**Exercise**
The requested output is every line from the one with "Task: Open Audiobooks under On My Device" through the last line below, printed exactly.

☆ ☆ ☆ ☆ ☆

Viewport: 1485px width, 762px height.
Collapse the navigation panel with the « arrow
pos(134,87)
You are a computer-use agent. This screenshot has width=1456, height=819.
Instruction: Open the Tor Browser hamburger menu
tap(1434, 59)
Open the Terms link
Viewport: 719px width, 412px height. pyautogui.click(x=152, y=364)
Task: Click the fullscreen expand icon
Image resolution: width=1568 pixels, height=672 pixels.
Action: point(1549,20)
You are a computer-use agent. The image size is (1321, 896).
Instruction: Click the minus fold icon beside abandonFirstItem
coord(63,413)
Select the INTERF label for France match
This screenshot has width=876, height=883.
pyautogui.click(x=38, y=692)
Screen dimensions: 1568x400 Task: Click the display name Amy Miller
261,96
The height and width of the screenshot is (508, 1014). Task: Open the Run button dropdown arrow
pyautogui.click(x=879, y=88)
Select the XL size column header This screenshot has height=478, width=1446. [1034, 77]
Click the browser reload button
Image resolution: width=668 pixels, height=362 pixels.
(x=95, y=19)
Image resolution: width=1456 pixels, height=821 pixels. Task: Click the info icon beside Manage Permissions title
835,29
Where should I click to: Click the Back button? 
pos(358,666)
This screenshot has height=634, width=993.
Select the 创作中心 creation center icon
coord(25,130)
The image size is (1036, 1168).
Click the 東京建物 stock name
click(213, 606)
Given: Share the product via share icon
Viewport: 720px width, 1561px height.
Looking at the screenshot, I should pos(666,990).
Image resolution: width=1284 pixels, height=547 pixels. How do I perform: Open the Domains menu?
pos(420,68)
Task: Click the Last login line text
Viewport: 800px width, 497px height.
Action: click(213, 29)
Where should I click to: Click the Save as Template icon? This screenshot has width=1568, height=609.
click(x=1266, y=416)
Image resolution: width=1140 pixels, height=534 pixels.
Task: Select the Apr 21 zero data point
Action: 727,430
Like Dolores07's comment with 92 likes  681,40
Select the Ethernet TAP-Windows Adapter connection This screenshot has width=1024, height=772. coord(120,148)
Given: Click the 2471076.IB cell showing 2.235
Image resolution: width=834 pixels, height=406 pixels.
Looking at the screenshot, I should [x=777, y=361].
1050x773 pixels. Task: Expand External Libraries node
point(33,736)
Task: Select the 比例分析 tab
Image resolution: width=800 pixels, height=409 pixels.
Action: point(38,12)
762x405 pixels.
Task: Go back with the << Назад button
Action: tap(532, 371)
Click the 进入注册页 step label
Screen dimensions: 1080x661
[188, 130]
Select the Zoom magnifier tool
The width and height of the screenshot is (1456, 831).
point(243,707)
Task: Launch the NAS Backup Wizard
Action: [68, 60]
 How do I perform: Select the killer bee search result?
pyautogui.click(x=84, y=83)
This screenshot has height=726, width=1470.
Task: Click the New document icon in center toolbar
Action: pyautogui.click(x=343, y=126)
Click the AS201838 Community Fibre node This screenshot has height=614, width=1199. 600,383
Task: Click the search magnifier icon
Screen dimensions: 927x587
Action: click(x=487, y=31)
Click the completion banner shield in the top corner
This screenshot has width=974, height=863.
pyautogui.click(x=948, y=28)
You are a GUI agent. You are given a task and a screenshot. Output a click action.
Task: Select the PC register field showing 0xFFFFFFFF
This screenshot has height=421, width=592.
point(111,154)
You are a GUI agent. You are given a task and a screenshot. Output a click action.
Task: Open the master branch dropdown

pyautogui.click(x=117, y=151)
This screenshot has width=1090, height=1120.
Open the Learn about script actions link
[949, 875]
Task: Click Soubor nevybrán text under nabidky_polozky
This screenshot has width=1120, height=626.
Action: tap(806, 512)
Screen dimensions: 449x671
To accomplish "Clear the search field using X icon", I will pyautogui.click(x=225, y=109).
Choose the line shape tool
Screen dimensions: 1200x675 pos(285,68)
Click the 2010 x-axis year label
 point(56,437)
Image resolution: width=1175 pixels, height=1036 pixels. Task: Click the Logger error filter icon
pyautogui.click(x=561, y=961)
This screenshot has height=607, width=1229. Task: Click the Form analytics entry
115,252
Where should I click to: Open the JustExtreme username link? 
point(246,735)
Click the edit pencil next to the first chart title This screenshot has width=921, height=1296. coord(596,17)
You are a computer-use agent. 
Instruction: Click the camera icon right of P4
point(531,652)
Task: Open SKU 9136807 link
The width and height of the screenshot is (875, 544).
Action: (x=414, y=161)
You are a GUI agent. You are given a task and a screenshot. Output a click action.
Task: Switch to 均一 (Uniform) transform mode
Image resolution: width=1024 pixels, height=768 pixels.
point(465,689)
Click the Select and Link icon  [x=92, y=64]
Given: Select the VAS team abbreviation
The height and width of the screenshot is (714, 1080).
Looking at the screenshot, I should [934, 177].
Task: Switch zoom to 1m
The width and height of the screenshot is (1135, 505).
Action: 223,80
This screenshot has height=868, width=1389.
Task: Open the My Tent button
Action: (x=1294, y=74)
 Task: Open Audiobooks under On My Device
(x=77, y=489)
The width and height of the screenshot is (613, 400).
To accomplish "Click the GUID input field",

☆ ☆ ☆ ☆ ☆

**Result of the task**
 Task: Open Audiobooks under On My Device
(x=77, y=489)
The width and height of the screenshot is (613, 400).
To accomplish "Click the GUID input field",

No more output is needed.